Before I had a part-time job, my parents handled all of the paperwork for my medical visits. Once my name was required to pay for anything, then that meant I had to read it. If one of my parents was with me, then they could sign health care paperwork on my behalf. But at the age of 18, when I went off to an out-of-state college, my name meant I agreed to all terms. Although I didn’t have any interest at all in journalism, I still somehow lived by the B.B. King song “Nobody loves me but my mother,
And she could me jivin` too.” (I heard this while watching “The Cosby Show” as a kid, and I thought that line was hilarious. Apparently, I took it way too literally.)
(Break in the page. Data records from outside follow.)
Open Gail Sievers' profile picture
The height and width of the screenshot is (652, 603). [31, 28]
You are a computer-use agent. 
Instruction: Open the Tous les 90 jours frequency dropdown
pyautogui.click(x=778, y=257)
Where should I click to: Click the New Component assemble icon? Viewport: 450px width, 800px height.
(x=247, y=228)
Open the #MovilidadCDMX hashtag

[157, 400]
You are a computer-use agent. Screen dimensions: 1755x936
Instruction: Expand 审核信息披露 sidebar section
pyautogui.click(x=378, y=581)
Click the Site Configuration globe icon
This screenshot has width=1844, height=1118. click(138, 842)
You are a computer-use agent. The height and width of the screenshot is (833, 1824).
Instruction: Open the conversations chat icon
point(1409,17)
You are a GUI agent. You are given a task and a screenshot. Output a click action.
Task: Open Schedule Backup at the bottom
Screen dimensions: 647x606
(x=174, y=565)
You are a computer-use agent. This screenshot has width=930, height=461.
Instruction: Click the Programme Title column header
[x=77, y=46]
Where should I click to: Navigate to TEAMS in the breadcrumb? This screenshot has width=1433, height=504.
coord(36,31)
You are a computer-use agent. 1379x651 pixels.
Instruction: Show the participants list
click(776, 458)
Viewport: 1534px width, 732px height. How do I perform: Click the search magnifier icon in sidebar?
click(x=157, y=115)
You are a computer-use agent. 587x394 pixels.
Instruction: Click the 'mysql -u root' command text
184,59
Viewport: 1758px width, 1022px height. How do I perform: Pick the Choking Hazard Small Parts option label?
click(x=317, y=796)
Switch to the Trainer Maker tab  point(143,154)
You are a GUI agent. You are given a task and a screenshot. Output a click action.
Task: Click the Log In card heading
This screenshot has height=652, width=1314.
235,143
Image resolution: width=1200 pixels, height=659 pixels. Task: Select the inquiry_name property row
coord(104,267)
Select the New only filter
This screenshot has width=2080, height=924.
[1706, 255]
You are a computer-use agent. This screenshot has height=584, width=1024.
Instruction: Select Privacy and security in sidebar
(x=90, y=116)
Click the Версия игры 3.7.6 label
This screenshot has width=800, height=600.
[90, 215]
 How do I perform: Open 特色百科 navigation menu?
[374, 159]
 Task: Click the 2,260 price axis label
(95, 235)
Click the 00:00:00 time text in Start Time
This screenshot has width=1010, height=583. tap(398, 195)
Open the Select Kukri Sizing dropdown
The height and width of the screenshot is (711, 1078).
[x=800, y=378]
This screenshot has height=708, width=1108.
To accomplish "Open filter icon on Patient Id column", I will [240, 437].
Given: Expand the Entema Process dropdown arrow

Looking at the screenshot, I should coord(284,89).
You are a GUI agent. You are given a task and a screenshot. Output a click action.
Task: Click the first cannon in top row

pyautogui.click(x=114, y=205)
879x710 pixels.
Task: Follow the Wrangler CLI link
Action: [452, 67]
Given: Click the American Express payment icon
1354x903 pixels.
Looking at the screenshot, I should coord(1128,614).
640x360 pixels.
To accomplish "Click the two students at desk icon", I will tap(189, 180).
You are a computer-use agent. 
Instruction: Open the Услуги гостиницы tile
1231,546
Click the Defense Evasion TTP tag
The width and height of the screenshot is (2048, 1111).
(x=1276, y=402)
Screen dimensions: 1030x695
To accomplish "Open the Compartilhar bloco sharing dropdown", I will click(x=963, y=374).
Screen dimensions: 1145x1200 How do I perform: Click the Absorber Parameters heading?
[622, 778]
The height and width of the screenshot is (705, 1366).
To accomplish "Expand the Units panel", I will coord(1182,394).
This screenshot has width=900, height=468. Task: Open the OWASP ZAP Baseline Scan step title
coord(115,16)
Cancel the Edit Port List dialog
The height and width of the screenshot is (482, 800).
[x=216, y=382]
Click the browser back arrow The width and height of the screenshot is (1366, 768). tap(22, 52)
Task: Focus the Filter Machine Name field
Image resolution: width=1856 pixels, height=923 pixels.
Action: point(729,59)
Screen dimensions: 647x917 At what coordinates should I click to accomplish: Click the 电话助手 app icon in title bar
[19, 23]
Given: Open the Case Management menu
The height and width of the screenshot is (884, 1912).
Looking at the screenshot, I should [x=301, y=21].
So when paperwork was put in front of me, with how much my contact lenses would cost, what the prescription was (in my teen years, eye doctors used to be able to hide this so you could only buy refills from them), and what I had to pay out of pocket. My eye doctor at the time was nice enough. However, I always had a bone to pick with her constantly mispronouncing my name for many years, even though her receptionist nailed it the first time. And when I corrected her about the mispronunciation, she’d shrug and say I let her call me the wrong name too much and she “couldn’t say it the other way.” From that point forward, I kept thinking, “If she doesn’t even respect me enough to learn how to say my name, why should I respect her enough to assume her paperwork is honest?”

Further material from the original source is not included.